*Исходный текст*
***

Да, говорила я, американцы были крайней возмущены, узнав, что Белый дом президента Ричарда Никсона прослушивает телефонные разговоры. И, нет, газета Washington Post не принадлежит группе капиталистов-сионистов, намеревающихся помешать политике разрядки, устроив Уотергейтский скандал. В тот день, когда Никсон ушел в отставку, я покинула Москву, так и не объяснив моим сокурсникам, что из себя представляет Америка.
В последующие четыре десятилетия, будучи сначала студенткой магистратуры, а затем профессором и политиком, я посвятила себя тому, чтобы понять, что из себя представляют Советский Союз и Россия. К сожалению, степень сосредоточенности Америки на России во многом зависит от конкретного правительства и от поветрий в научных кругах. За последнее десятилетие или около того рост интереса по отношению к Китаю и арабскому миру отодвинул Россию на второй план. В лучшем случае Россию воспринимали как одну четвертую часть акронима BRIC, причем, как наименее соблазнительную четвертую часть. Однако теперь события, связанные с Эдвардом Сноуденом, Олимпийскими играми в Сочи и кризисом на Украине породили массу разговоров о начале новой холодной войны, а также о том, как далеко Путин может зайти в своей политике «великой державы». Моя электронная и голосовая почта переполнена запросами продюсеров и репортеров, которым нужны цитаты и мнение эксперта. Почему Никита Хрущев подарил Крым Украине в 1954 году? И кем на самом деле является Владимир Путин?
Возможно, советологии, как и самого Советского Союза, больше не существует. Однако сейчас возникла острая необходимость в глубоком понимании России, особенно — мотивов и интриг Кремля. В противном случае США будут обречены снова и снова проходить циклы «перезагрузок», великих надежд на улучшение отношений с Россией и глубоких разочарований. Перезагрузка президента Обамы стала четвертой попыткой наладить отношения с Россией с момента окончания холодной войны.
Я начала свою карьеру в качестве советолога в Гарвардском университете в 1970-е годы, когда интерес к СССР был довольно велик, когда США и Советский Союз попали в ловушку отношений взаимно-гарантированного уничтожения, а студентам, изучающим советскую политику, оказывалась серьезная поддержка. Эта дисциплина возникла в коне 1940-х годов, когда Вашингтон, наконец, осознал, насколько мало ему известно о его новом противнике в холодной войне. Правительство стало выделять средства на проведение страноведческих исследований Советского Союза — а также других регионов, от Восточной Азии до Латинской Америки — потому что оно признало необходимость специальной подготовки для людей, которые должны были свести воедино понимание языка, истории, культуры, экономики и политики того или иного региона.

***

*Содержимое данных*
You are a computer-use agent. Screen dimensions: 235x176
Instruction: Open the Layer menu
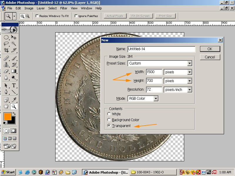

***

*Задания к упражнению*
1. Ответьте на вопросы по тексту о советологии:
(а) В каком университете автор начала карьеру советолога?
(б) Какой по счету попыткой наладить отношения с Россией после окончания холодной войны стала перезагрузка президента Обамы?
(в) Что сделала автор в тот день, когда Никсон ушел в отставку?
2. Назовите все области, понимание которых, согласно тексту о советологии, должны были свести воедино люди со специальной подготовкой.
3. Перепечатайте фрагмент текста о советологии без изменений: начните со слов «Возможно, советологии, как», остановитесь после слов «окончания холодной войны.».

*Полные ответы*
1.
(а) В Гарвардском университете.
(б) Четвертой.
(в) Покинула Москву.

2. Язык, история, культура, экономика, политика.

3.
Возможно, советологии, как и самого Советского Союза, больше не существует. Однако сейчас возникла острая необходимость в глубоком понимании России, особенно — мотивов и интриг Кремля. В противном случае США будут обречены снова и снова проходить циклы «перезагрузок», великих надежд на улучшение отношений с Россией и глубоких разочарований. Перезагрузка президента Обамы стала четвертой попыткой наладить отношения с Россией с момента окончания холодной войны.